I spend every dollar I get my hands on. Willard Romney? Not so much. What scares me about the very rich is that give the chance they will halt all human progress. Not because their evil, but because when you're that rich you can't imagine a better life. How can you be progressive when you already have the best that can be imagined?
Hi! I make Firefox Plug-ins. Check 'em out @ https://addons.mozilla.org/en-US/firefox/addon/youtube-mp3-podcaster/
Perhaps not, but it never hurts to plan ahead.
Or does apple forbid something like that, pointing you away from the store ?
---- Booth was a patriot ----
I know I'm a very minor voice in this, but I find it annoying to sign in to Apple's tracking just to download a free app. I will still install MPlayerX on all the Macs that I have control over.
Too many people are willing to give up their privacy to apple to get software that was once just freely available. This goes for the android app stores too. I really don't like signing on to web pages that require javascript from a multitude of sites before I am able to download.
"If people can't get their dev environment running, they won't dev apps"

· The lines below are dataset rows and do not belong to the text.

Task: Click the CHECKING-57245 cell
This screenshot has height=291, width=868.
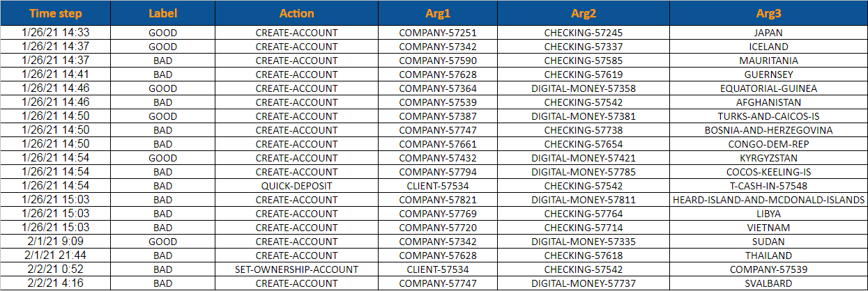Action: pyautogui.click(x=583, y=33)
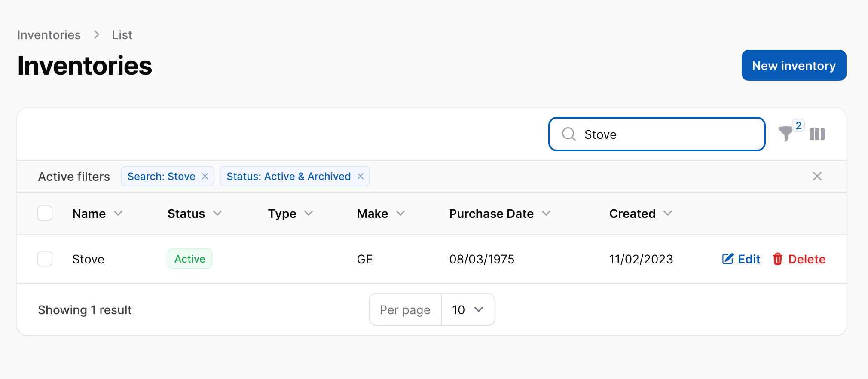Remove the Search: Stove filter tag
This screenshot has height=379, width=868.
pos(205,176)
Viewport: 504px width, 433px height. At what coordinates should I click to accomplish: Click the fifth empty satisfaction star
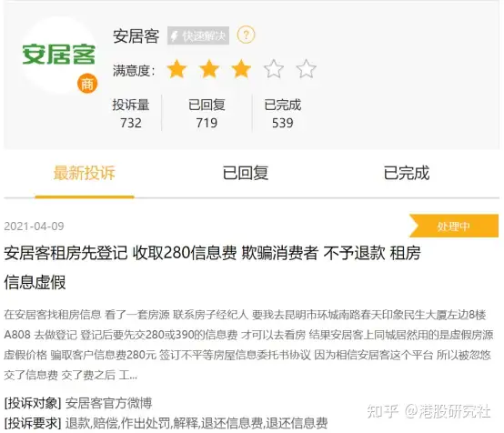306,69
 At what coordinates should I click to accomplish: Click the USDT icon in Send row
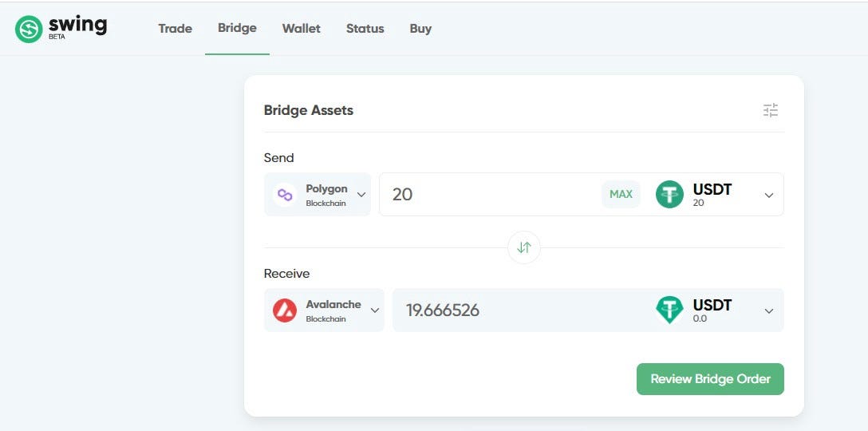pyautogui.click(x=670, y=195)
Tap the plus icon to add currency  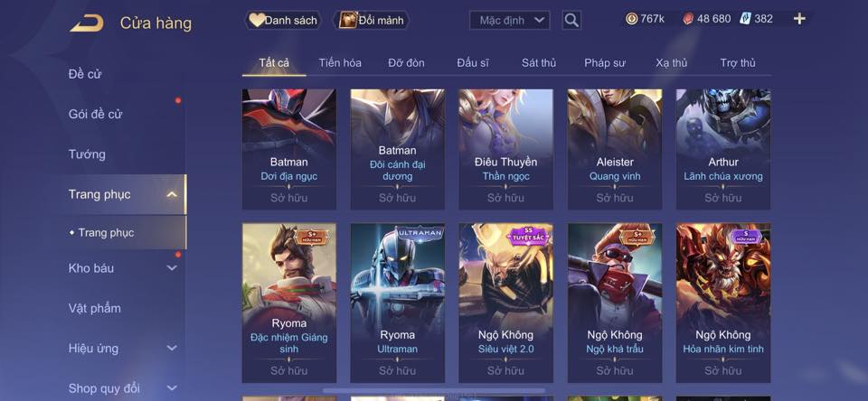(799, 19)
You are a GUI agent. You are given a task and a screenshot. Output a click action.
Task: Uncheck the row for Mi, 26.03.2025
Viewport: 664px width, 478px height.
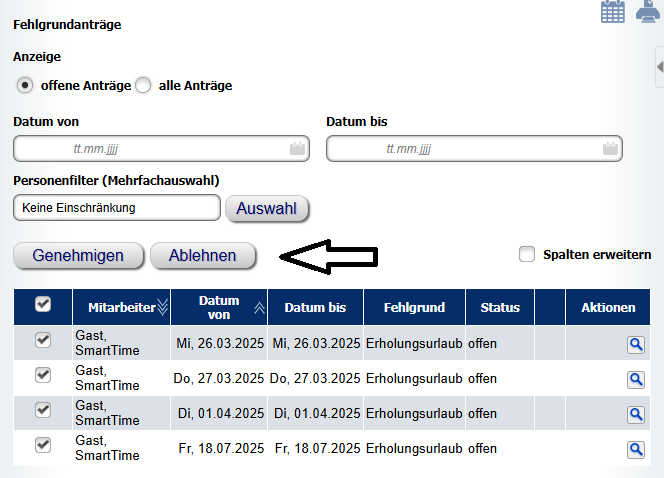(43, 340)
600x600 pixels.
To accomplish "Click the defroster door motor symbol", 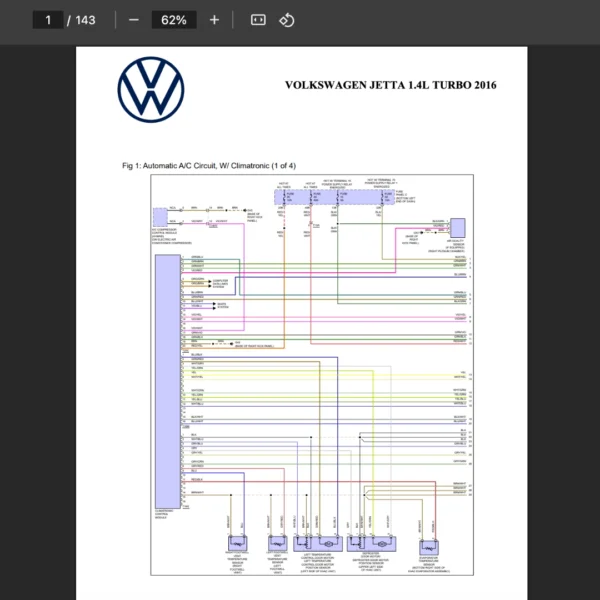I will [370, 546].
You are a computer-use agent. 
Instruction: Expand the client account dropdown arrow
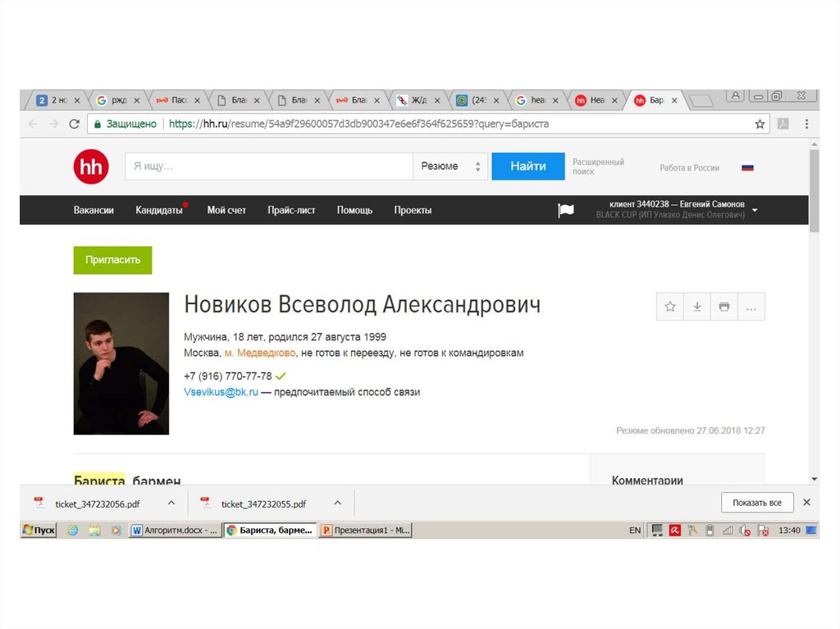click(x=755, y=211)
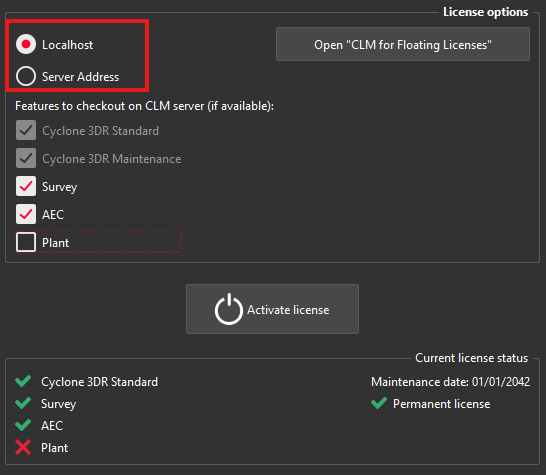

Why wouldn't they be able to get their dev environment running? I understand what you are trying to say but realistically Apple does supply Xcode and any other tools needed to make apps on it's platform. If you don't like it Apple will just tell you to piss off like they do on everything else. It's not fair but then again Apple has never been about fair.
If you wanna get rich, you know that payback is a bitch
I'm going back to Linux.
Well, I never thought of that. This means also that having a free OS is the total refusal of just "consuming" anything in the digital world, but enjoying certain works and stuff that works.
... To destroy the entire comment section.